FIG. 3 is a flowchart illustrating a charge / discharge amount control method for a main battery provided in a hybrid vehicle according to the present invention. It is a figure which shows the remaining capacity (State of Charge) of the main battery with which a hybrid vehicle is equipped. FIG. 3 is a flow chart showing an embodiment of a main battery charge / discharge amount control method provided in a hybrid vehicle according to the present invention.

Claims (6)

A step (ST100) in which a general check on a main battery, a drive motor, an inverter system, and the like is performed by a hybrid control unit provided in the hybrid vehicle;
The hybrid vehicle traveling according to the driving mode of the driver (ST200);
The main battery scale value (Scale Factor) is adjusted and learned according to the driving mode of the driver so that the remaining battery capacity (State of Charge) of the main battery is operated in the normal range by the hybrid control unit. A step of controlling a discharge amount (ST300);
A charge / discharge amount control method for a main battery provided in a hybrid vehicle.   The step of traveling according to the driving mode of the driver (ST200) includes a step (ST210) in which the hybrid vehicle travels in a rapid acceleration state and the main battery enters the overdischarge region.

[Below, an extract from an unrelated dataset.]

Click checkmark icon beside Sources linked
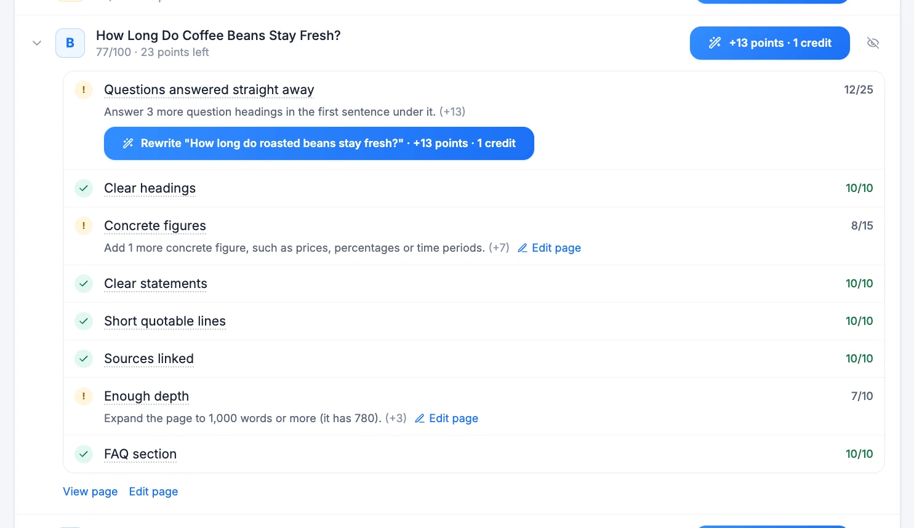The width and height of the screenshot is (914, 528). point(84,359)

The charge / discharge amount control method of the main battery with which the hybrid vehicle as described in 1 was equipped.   The step of traveling according to the driving mode of the driver (ST200) includes a step (ST220) in which the hybrid vehicle stops or travels at a constant speed and the main battery enters the overcharge region. The charge / discharge amount control method of the main battery with which the hybrid vehicle of Claim 1 was equipped.   The step of traveling according to the driving mode of the driver (ST200) includes a step (ST230) in which the hybrid vehicle travels in a sudden deceleration state and the main battery enters the overcharge region. The charge / discharge amount control method of the main battery with which the hybrid vehicle of claim | item 1 was equipped.   The hybrid vehicle according to claim 1, further comprising a step (ST400) of storing control data on the hybrid control unit in accordance with the driving mode of the driver controlled by the hybrid control unit. The charge / discharge amount control method of the main battery provided in the. The hybrid vehicle further includes a step (ST500) in which the charge / discharge amount of the main battery is readjusted by the hybrid control unit when the driver or the load changes. The charge / discharge amount control method of the main battery with which the hybrid vehicle as described in 1 was equipped.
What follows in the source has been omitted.